Instructions for the task: Copy out every one of the records below word for word, keeping each line unchanged.

━━━━━━━━━━━━━━━━━━━━━━━━━━━━━━

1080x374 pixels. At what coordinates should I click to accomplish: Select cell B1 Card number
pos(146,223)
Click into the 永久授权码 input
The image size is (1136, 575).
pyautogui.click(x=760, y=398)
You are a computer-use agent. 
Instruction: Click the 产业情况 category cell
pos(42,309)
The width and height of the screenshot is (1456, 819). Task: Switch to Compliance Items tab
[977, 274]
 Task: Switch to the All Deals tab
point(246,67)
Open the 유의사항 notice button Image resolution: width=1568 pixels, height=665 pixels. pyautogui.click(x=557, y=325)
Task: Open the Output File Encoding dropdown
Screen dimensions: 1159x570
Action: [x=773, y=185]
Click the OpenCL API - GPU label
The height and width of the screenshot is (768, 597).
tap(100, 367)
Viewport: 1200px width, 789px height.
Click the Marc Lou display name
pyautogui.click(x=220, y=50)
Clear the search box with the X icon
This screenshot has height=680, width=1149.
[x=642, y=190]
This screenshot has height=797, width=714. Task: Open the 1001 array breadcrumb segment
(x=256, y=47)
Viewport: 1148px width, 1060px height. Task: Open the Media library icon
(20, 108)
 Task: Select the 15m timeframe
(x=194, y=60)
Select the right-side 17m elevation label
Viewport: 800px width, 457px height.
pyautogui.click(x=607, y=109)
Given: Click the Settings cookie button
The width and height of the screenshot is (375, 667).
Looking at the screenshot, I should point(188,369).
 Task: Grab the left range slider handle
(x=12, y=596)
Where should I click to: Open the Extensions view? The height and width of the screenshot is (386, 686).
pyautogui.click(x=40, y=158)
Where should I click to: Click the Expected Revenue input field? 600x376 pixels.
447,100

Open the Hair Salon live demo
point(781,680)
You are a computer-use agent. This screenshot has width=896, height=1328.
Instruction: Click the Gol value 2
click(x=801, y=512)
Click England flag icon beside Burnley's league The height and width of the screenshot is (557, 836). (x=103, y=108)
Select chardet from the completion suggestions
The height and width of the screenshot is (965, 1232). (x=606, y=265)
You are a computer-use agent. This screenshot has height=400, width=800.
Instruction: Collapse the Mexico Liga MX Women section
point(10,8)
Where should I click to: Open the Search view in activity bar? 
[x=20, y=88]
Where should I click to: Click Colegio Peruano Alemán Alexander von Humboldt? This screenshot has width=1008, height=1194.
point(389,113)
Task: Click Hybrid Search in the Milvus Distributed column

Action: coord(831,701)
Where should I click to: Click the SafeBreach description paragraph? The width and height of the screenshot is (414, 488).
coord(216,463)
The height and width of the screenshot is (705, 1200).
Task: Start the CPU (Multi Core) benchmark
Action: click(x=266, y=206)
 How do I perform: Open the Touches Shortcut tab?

━━━━━━━━━━━━━━━━━━━━━━━━━━━━━━

Solution below:
1080x374 pixels. At what coordinates should I click to accomplish: Select cell B1 Card number
pos(146,223)
Click into the 永久授权码 input
The image size is (1136, 575).
pyautogui.click(x=760, y=398)
You are a computer-use agent. 
Instruction: Click the 产业情况 category cell
pos(42,309)
The width and height of the screenshot is (1456, 819). Task: Switch to Compliance Items tab
[977, 274]
 Task: Switch to the All Deals tab
point(246,67)
Open the 유의사항 notice button Image resolution: width=1568 pixels, height=665 pixels. pyautogui.click(x=557, y=325)
Task: Open the Output File Encoding dropdown
Screen dimensions: 1159x570
Action: [x=773, y=185]
Click the OpenCL API - GPU label
The height and width of the screenshot is (768, 597).
tap(100, 367)
Viewport: 1200px width, 789px height.
Click the Marc Lou display name
pyautogui.click(x=220, y=50)
Clear the search box with the X icon
This screenshot has height=680, width=1149.
[x=642, y=190]
This screenshot has height=797, width=714. Task: Open the 1001 array breadcrumb segment
(x=256, y=47)
Viewport: 1148px width, 1060px height. Task: Open the Media library icon
(20, 108)
 Task: Select the 15m timeframe
(x=194, y=60)
Select the right-side 17m elevation label
Viewport: 800px width, 457px height.
pyautogui.click(x=607, y=109)
Given: Click the Settings cookie button
The width and height of the screenshot is (375, 667).
Looking at the screenshot, I should point(188,369).
 Task: Grab the left range slider handle
(x=12, y=596)
Where should I click to: Open the Extensions view? The height and width of the screenshot is (386, 686).
pyautogui.click(x=40, y=158)
Where should I click to: Click the Expected Revenue input field? 600x376 pixels.
447,100

Open the Hair Salon live demo
point(781,680)
You are a computer-use agent. This screenshot has width=896, height=1328.
Instruction: Click the Gol value 2
click(x=801, y=512)
Click England flag icon beside Burnley's league The height and width of the screenshot is (557, 836). (x=103, y=108)
Select chardet from the completion suggestions
The height and width of the screenshot is (965, 1232). (x=606, y=265)
You are a computer-use agent. This screenshot has height=400, width=800.
Instruction: Collapse the Mexico Liga MX Women section
point(10,8)
Where should I click to: Open the Search view in activity bar? 
[x=20, y=88]
Where should I click to: Click Colegio Peruano Alemán Alexander von Humboldt? This screenshot has width=1008, height=1194.
point(389,113)
Task: Click Hybrid Search in the Milvus Distributed column

Action: coord(831,701)
Where should I click to: Click the SafeBreach description paragraph? The width and height of the screenshot is (414, 488).
coord(216,463)
The height and width of the screenshot is (705, 1200).
Task: Start the CPU (Multi Core) benchmark
Action: click(x=266, y=206)
 How do I perform: Open the Touches Shortcut tab?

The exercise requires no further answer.